Woodland was born in Atlantic City, N.J., on Sept 6, 1921. He graduated from Atlantic City High School in 1939 and went on to study mechanical engineering at Drexel University in Philadelphia. At the start of World War II, he enlisted in the Army, where he worked as a historian for the Manhattan Project.
He returned to Drexel after leaving the Army in 1945 and graduated with a degree in mechanical engineering in 1947. Woodland then accepted a teaching position with Drexel while pursuing his MBA.
Woodland had conceived of the modern UPC long before its completion in 1971. While at Drexel in 1948, a friend and colleague, Bernard Silver, overheard the president of Food Fair supermarket discussing the need for a system to automatically track prices of food items at the register. Silver and Woodland decided to tackle the grocer’s problem.

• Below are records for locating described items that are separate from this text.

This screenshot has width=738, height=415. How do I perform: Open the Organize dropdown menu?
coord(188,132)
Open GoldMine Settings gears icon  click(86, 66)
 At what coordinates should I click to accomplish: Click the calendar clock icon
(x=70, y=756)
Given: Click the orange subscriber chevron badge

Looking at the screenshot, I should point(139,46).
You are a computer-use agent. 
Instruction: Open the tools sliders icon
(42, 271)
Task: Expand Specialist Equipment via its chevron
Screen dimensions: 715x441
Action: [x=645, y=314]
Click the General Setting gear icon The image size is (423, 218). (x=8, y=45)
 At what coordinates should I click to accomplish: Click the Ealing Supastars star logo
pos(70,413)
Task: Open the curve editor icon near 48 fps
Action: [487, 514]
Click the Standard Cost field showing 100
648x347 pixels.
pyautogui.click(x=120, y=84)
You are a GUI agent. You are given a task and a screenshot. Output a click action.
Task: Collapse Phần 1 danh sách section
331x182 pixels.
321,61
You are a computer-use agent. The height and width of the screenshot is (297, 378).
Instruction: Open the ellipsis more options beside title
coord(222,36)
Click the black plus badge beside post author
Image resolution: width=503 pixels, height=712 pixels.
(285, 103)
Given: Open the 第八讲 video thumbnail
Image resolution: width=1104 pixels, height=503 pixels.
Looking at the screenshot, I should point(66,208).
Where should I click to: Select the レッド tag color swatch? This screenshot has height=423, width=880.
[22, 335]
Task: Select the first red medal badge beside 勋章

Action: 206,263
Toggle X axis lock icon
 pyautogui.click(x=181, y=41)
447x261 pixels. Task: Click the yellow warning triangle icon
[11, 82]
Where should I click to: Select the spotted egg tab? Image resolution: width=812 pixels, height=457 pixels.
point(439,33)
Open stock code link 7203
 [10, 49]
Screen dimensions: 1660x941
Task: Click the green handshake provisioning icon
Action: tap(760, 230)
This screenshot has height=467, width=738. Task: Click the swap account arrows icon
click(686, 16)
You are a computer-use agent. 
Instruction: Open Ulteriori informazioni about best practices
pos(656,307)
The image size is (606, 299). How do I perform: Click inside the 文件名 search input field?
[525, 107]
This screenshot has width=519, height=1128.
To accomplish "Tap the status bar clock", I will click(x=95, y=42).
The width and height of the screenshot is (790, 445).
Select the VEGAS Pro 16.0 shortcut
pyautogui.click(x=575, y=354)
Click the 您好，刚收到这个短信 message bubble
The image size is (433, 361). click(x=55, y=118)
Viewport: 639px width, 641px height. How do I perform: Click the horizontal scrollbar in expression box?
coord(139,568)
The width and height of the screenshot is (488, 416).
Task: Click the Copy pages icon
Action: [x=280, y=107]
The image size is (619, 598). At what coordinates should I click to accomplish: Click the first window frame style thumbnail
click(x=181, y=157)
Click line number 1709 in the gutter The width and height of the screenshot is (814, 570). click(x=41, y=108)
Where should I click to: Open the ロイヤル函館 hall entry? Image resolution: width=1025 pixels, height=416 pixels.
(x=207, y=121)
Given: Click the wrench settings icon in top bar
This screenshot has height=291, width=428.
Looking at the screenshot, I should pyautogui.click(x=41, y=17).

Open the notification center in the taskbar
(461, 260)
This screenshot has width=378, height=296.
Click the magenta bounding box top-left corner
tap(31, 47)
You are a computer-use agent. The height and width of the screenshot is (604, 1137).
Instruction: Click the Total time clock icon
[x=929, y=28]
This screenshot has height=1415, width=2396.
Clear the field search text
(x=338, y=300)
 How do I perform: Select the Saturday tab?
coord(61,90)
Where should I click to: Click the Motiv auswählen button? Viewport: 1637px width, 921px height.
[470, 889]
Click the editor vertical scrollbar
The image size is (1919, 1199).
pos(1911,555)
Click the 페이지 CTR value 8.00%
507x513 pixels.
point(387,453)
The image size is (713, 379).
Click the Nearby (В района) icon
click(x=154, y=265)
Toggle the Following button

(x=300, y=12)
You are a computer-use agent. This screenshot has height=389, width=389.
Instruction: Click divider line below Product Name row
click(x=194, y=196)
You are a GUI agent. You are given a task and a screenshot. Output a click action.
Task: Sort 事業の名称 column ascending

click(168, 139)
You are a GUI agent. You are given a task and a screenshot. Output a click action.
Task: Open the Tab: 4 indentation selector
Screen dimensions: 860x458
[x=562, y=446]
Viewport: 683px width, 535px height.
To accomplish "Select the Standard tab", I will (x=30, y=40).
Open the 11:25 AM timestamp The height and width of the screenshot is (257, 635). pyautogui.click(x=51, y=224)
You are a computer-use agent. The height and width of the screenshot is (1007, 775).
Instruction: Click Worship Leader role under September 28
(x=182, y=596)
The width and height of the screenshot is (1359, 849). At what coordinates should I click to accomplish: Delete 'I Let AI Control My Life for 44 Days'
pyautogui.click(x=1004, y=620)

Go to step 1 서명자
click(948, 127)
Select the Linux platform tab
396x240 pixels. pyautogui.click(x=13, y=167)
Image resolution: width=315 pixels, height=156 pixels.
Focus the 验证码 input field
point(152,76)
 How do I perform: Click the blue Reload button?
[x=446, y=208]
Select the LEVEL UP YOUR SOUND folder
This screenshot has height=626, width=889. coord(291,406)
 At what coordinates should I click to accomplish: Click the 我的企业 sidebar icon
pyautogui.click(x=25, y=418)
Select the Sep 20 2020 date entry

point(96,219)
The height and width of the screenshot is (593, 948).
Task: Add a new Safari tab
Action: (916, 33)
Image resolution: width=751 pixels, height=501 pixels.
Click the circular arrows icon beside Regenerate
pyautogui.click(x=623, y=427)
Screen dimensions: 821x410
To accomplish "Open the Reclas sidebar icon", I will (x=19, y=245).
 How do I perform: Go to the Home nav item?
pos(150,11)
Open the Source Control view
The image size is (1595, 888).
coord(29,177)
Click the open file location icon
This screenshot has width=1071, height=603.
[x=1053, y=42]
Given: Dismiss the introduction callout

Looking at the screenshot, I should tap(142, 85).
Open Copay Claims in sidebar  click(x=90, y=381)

Woodland left his teaching position and moved to his grandfather’s home in Miami, where he worked on it.
“I was sitting in a beach chair,” he said in a 2004 interview. “I stuck my fingers in the sand, and I drew my hand to me. I left three or four furrows in the sand. I said, ‘Wow. I could have wide lines and narrow lines.’ That was the invention.”
He patented the idea with Silver in 1952. Woodland took a job with IBM hoping to pursue the UPC, but it did not catch on until almost 20 years later.
Woodland is survived by his wife of 61 years, Jacqueline, his daughters Betsy and Susan, his brother David and his granddaughter Ella.